• [EXERCISE DESCRIPTION]: Find every line in the records that holds the string "chart". Copy each one.

• [MATERIAL FOR THIS TASK]:
* * * *

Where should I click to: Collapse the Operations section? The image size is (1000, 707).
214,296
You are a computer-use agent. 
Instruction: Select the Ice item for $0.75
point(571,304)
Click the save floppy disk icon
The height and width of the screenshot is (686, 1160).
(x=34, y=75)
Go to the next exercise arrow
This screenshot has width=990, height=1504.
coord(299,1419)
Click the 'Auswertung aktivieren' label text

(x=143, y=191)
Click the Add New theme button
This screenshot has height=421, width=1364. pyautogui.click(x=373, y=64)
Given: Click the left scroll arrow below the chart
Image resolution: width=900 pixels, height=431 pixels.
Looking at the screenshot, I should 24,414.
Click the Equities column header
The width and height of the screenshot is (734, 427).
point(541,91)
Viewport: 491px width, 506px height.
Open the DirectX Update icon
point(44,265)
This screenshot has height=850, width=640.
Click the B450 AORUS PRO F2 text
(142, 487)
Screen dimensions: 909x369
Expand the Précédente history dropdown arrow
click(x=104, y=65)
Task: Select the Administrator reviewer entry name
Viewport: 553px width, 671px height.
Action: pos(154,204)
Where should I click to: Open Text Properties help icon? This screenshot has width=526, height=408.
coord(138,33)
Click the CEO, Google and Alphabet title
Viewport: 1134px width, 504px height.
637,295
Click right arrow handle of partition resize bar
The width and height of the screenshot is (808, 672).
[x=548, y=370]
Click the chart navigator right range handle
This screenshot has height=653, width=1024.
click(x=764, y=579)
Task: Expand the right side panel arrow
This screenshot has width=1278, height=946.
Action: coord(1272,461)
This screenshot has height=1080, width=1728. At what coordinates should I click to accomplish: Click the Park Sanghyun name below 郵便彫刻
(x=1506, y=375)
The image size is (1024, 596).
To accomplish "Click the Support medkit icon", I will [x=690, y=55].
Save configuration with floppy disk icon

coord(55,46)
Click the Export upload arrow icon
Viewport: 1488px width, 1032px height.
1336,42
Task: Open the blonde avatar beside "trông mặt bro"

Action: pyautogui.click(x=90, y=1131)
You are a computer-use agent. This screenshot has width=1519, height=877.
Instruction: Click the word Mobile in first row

* * * *

• [ANSWER FOR THE TASK]:
Given: Click the left scroll arrow below the chart
Click the chart navigator right range handle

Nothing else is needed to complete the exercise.